Setelah dibebaskan dari hubungan dengan Hamas, Al-Ran dan tahanan serupa lainnya dipaksa menjadi penerjemah – atau ‘shawish’ – antara penjaga dan tahanan, sehingga dia diizinkan membuka penutup matanya. Namun, hal itu sendiri menjadi bentuk penyiksaan lainnya. “Bagian dari penyiksaan saya adalah bisa melihat bagaimana orang-orang disiksa”, katanya.
“Awalnya Anda tidak bisa melihat. Anda tidak bisa melihat penyiksaan, pembalasan, penindasan. Ketika mereka membuka penutup mata saya, saya bisa melihat betapa terhina dan terhinanya saya… Saya bisa melihat sejauh mana mereka memandang kami bukan sebagai manusia melainkan sebagai binatang.”
Menurut sebuah laporan oleh CNN, yang mengutip pelapor anonim Israel yang bekerja di fasilitas penahanan Sde Teiman di gurun Negev, pasukan dan pihak berwenang Israel telah melakukan banyak pelanggaran hak asasi manusia terhadap tahanan Palestina termasuk penyiksaan psikis dan psikologis, penyembunyian hak asasi manusia, dan penahanan hak asasi manusi dan malapraktik medis seperti amputasi karena cedera yang disebabkan oleh pengikatan pergelangan tangan secara terus-menerus.
Dalam salah satu gambar kamp yang diperoleh laporan tersebut, para tahanan yang mengenakan pakaian olahraga abu-abu terlihat duduk dengan mata tertutup dan dikelilingi pagar kawat berduri. Salah satu sumber Israel yang bekerja di fasilitas tersebut mengatakan bahwa perintah mereka adalah “mereka tidak diizinkan bergerak. Mereka harus duduk tegak. Mereka tidak diperbolehkan berbicara. Tidak diperbolehkan mengintip di balik penutup matanya”.
Disuruh berteriak “uskot”, atau “tutup mulut” dalam bahasa Arab, para penjaga juga diperintahkan untuk “memilih orang-orang yang bermasalah dan menghukum mereka” melalui pemukulan dan penyiksaan.
Menurut pelapor lainnya, pemukulan tersebut “tidak dilakukan untuk mengumpulkan informasi intelijen. Tindakan tersebut dilakukan sebagai balas dendam” atas serangan Hamas pada tanggal 7 Oktober di wilayah yang dikuasai Israel dan sebagai “hukuman atas perilaku di kamp tersebut”.

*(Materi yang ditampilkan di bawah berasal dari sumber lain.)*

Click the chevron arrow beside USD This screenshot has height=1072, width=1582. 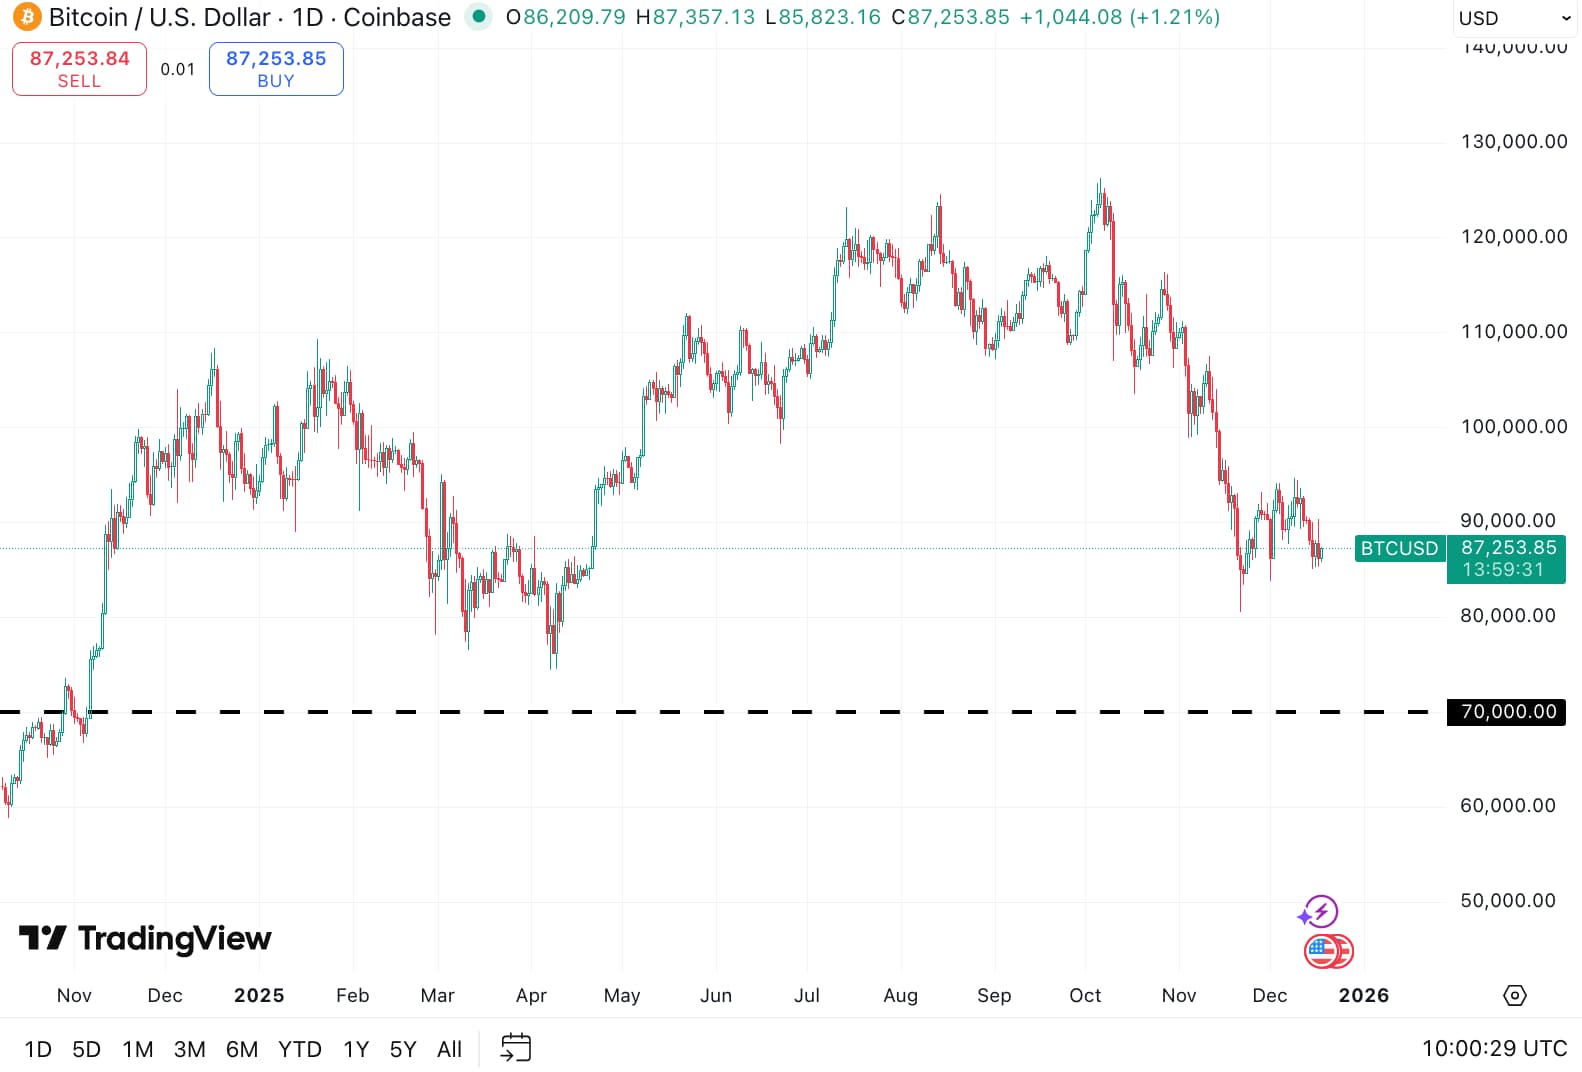(x=1565, y=18)
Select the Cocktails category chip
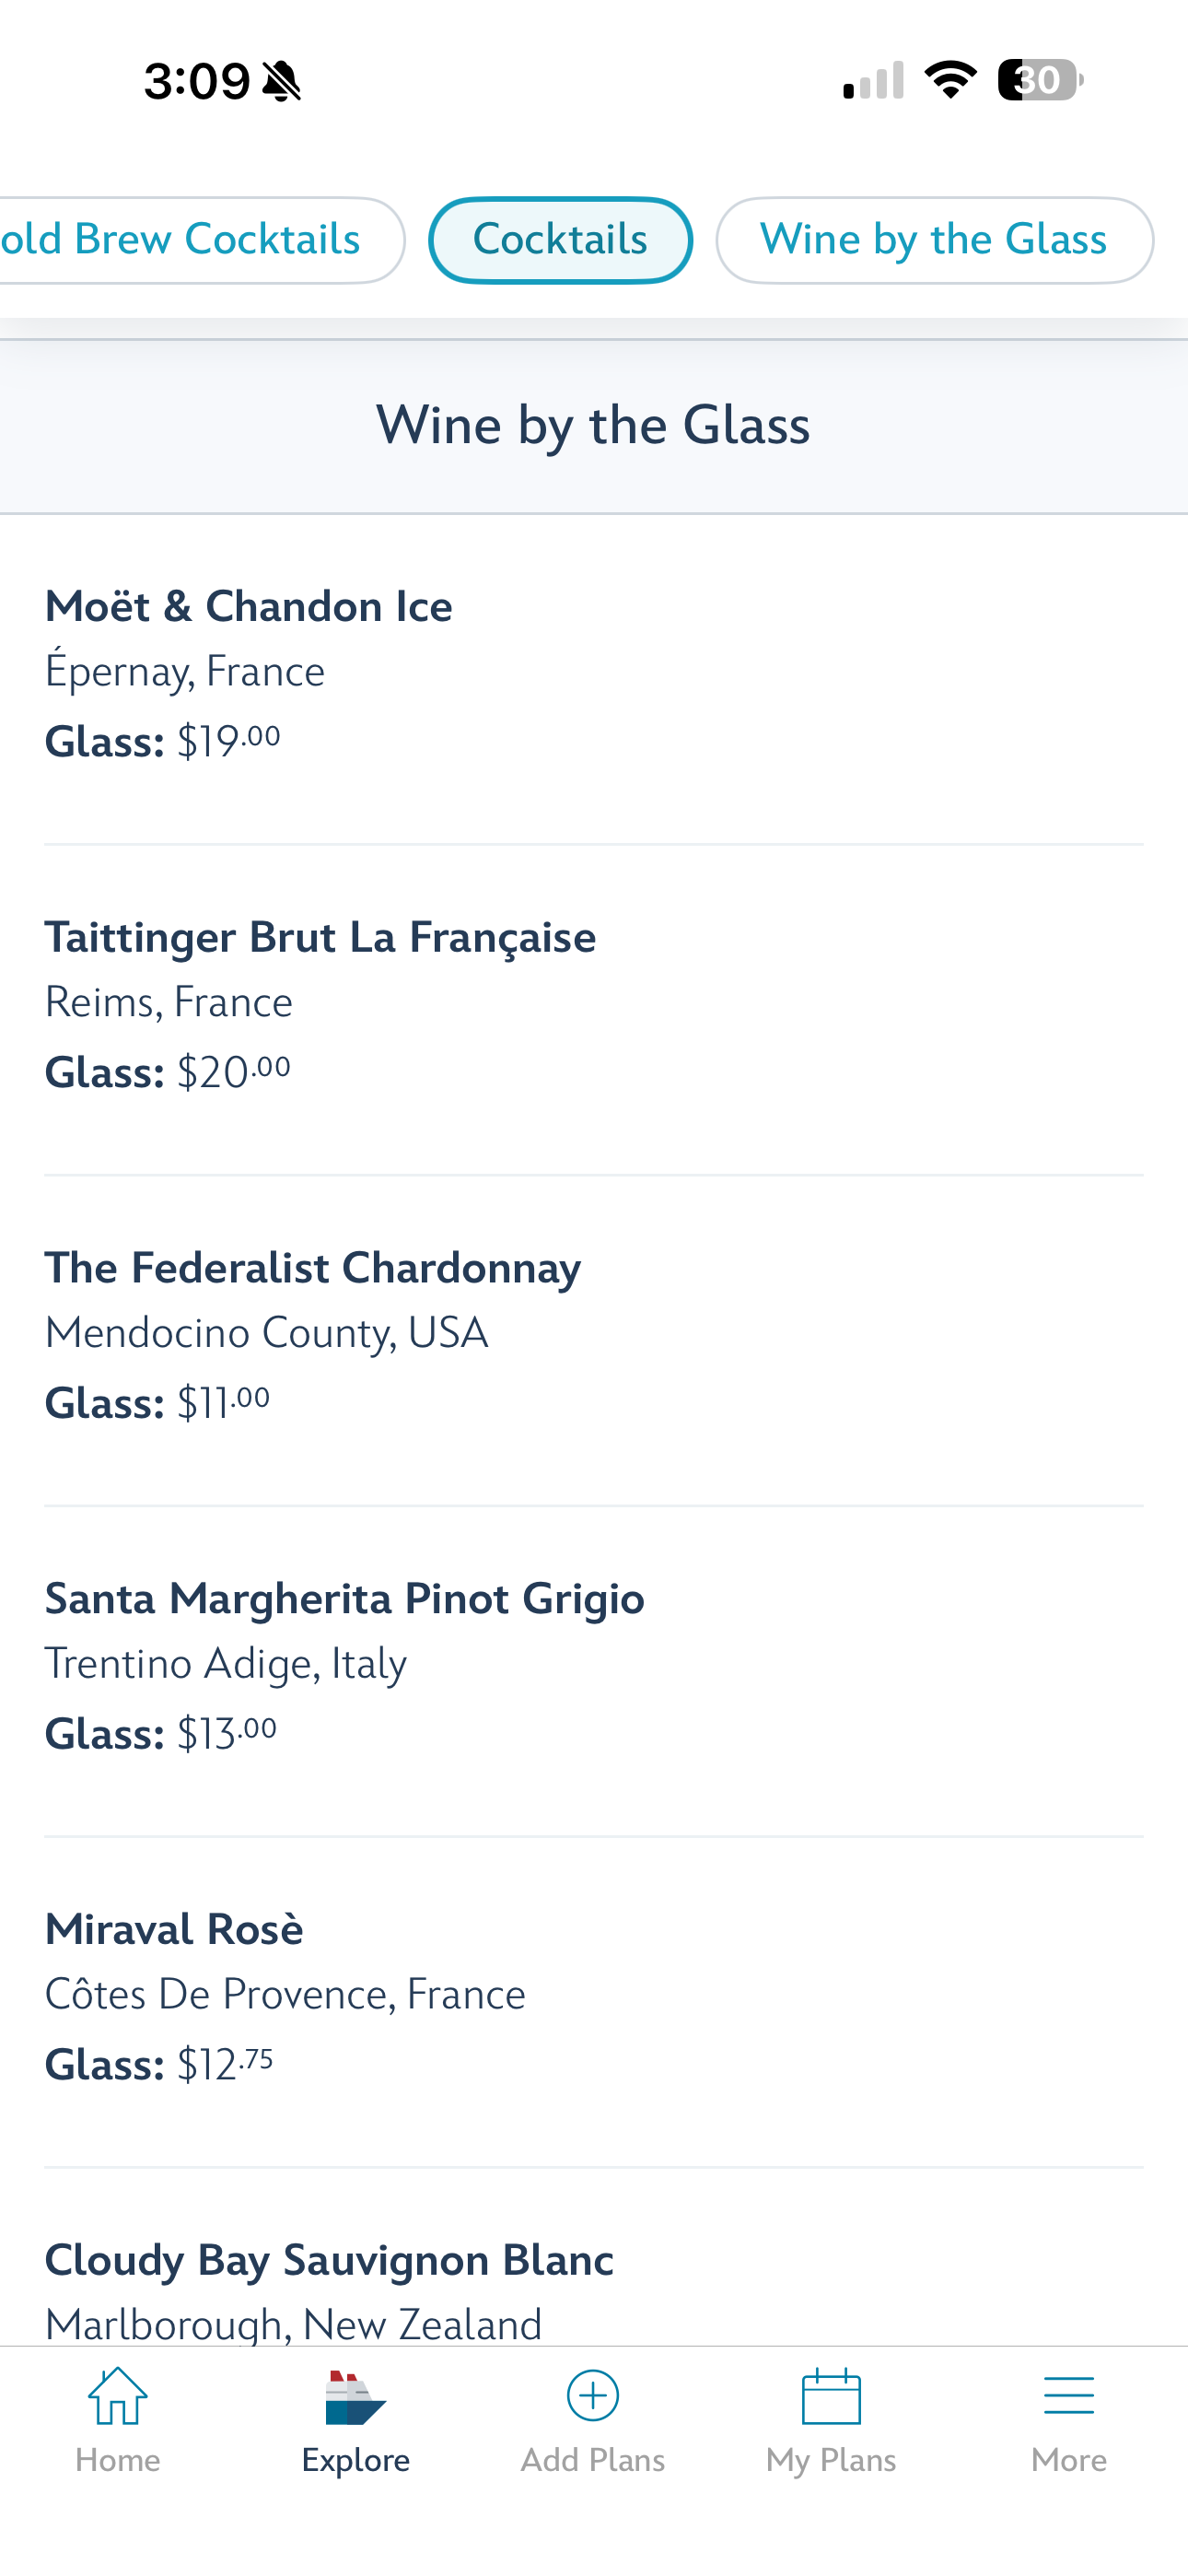 [x=560, y=240]
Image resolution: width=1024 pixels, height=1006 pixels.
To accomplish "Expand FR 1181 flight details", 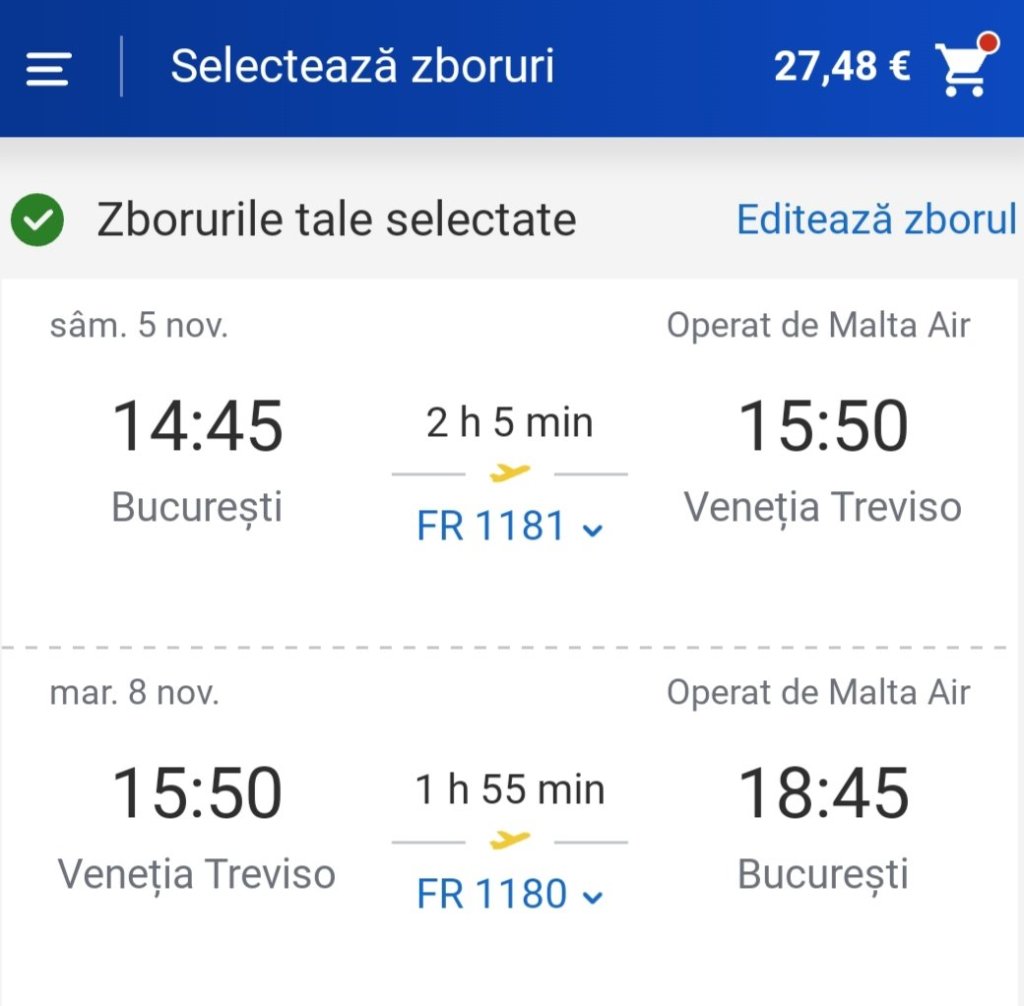I will [509, 526].
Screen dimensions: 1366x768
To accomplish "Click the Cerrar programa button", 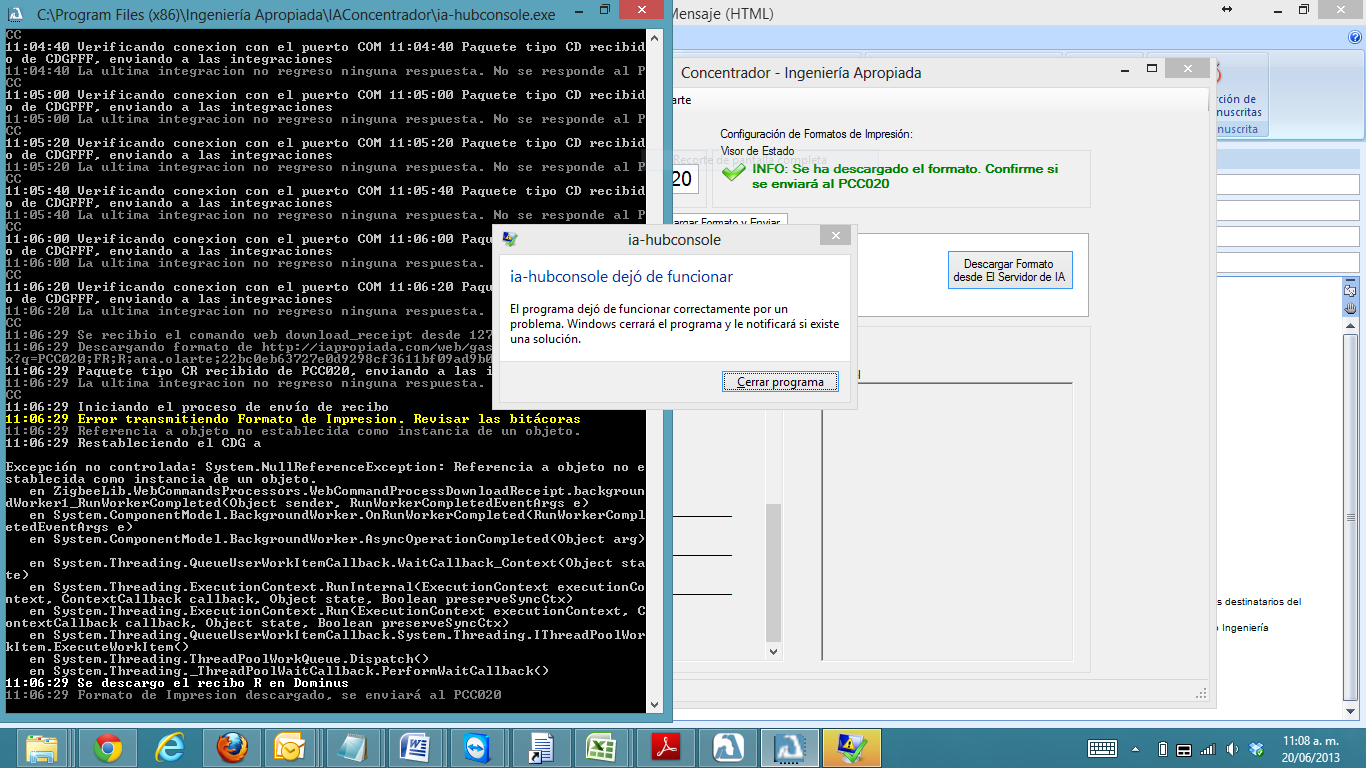I will point(780,382).
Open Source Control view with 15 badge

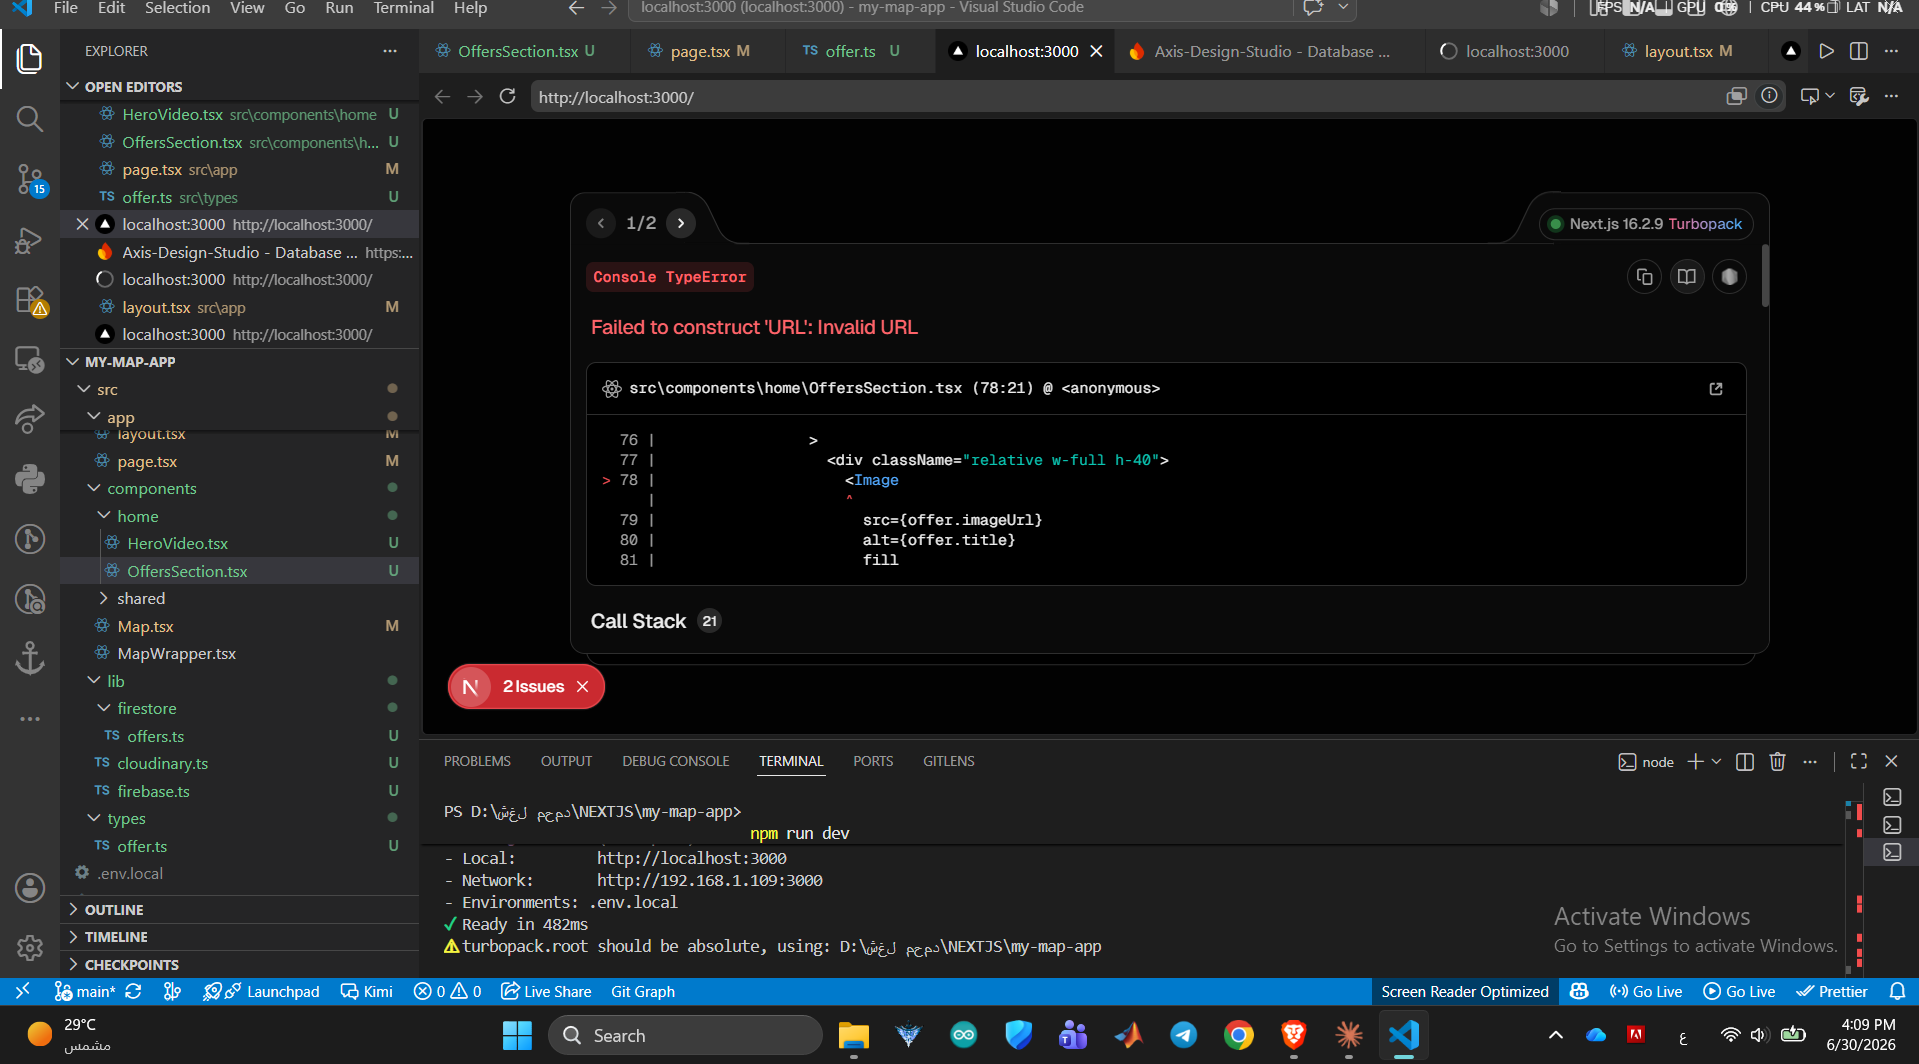tap(30, 180)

Salah satu tahanan utama di kamp penahanan militer yang diwawancarai oleh CNN adalah Mohammed al-Ran, yang mengepalai unit bedah di rumah sakit Indonesia di Gaza utara sebelum ditutup dan digerebek oleh pasukan Israel selama serangan yang sedang berlangsung. “Kami menantikan malam ini agar kami bisa tidur. Kemudian kami menantikan pagi hari dengan harapan situasi kami bisa berubah”, kenangnya.
Sepanjang 44 hari penahanannya, hari-hari dia dan teman-teman tahanannya “diisi dengan doa, air mata, dan permohonan. Hal ini meringankan penderitaan kami… Kami menangis, menangis, dan menangis. Kita menangis untuk diri kita sendiri, menangis untuk bangsa kita, menangis untuk komunitas kita, menangis untuk orang-orang yang kita cintai. Kami menangis tentang segala hal yang terlintas dalam pikiran kami.”
Setelah dibebaskan dari hubungan dengan Hamas, Al-Ran dan tahanan serupa lainnya dipaksa menjadi penerjemah – atau ‘shawish’ – antara penjaga dan tahanan, sehingga dia diizinkan membuka penutup matanya. Namun, hal itu sendiri menjadi bentuk penyiksaan lainnya. “Bagian dari penyiksaan saya adalah bisa melihat bagaimana orang-orang disiksa”, katanya.
“Awalnya Anda tidak bisa melihat. Anda tidak bisa melihat penyiksaan, pembalasan, penindasan. Ketika mereka membuka penutup mata saya, saya bisa melihat betapa terhina dan terhinanya saya… Saya bisa melihat sejauh mana mereka memandang kami bukan sebagai manusia melainkan sebagai binatang.”